August 2019, Muscat: The Sultanate’s nominal GDP grew by 12%, while those from non-petroleum sectors expanded by 2.9 percent during 2018, according to the annual report of the Central Bank of Oman.
The CBO 2018 annual report was released on Wednesday, August 21 2019, and it contains the overall macroeconomic assessment and near-term outlook and analysis of the major sectors of the Omani economy during 2018. The report also contains the audited balance sheet of CBO for 2018 as well.
The money, banking and financial institutions chapter of the annual report indicate that the monetary and banking indicators expanded in line with growth in economic activities, especially from non-petroleum sectors.
The banking sector supported growth in the economy and maintained resilience, while CBO’s policies extended requisite support by ensuring adequate liquidity and undertaking measures to facilitate additional scope for credit.
The regulatory and supervisory practices pursued by CBO include risk-based supervision, implementation of Basel Accords and development of payment and settlement systems to nurture a strong and resilient banking system over the years.
At the same time, such practices in conjunction with supportive monetary policy fostered growth with low inflation and financial stability.
The nominal GDP grew by 12 percent, while those derived from non-petroleum sectors expanded by 2.9 percent during 2018. The monetary and banking indicators expanded in line with growth in economic activities, especially from non-petroleum sectors.

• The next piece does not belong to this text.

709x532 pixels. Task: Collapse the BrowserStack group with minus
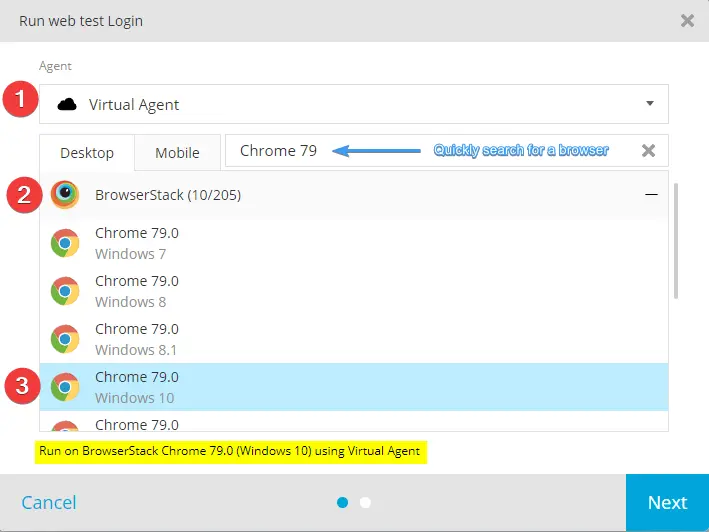[x=651, y=195]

According to the same report, the broad money (M2) registered a growth of 8.3 percent in 2018 as compared to 4.2 percent during 2017.
The CBO’s foreign assets increased by 8.1 percent during the year, reflecting higher oil prices, whereas the ratio of CBO’s net foreign assets to broad money remained more or less constant. While the broad money recorded robust growth, the money multiplier improved to 5.7 in 2018 from 5.0 in the previous year.
Highlighting the important role of the banking sector in enhancing the Sultanate’s economy, the report also indicated that the banking and financial institutions continued to support economic activities, especially in the non-oil sector, and contributed to a surge in growth during 2018.
As for the monetary policy in Oman, it remained anchored to the USA due to the currency peg, and consequently interest rates hardened following continued normalization of monetary policy by the Federal Reserve.
The report further explains that the monetary aggregates expanded at a reasonable pace in line with non-oil economic activities. A pick-up in deposits mobilization eased liquidity pressure and banks were able to meet credit requirements without any difficulty during 2018.
It also indicated that banks in Oman continued to display resilience with adequate capital and low delinquency rates. There are 16 conventional commercial banks with a network of 449 branches, two government-owned specialized credit institutions with a network of 26 branches, and two full-fledged locally incorporated Islamic banks (the Islamic banks and conventional banks’ Islamic Windows together operated with 81 branches) at the end of 2018.
The financial markets generally functioned smoothly, albeit with varying performance across segments, and supported economic recovery. Notably, some upturn was witnessed in the volume of overnight inter-bank market, partly reflecting regulatory measures undertaken during the year.
Overall, the banking and financial sector performed satisfactorily, supporting growth in the economy while persevering financial stability.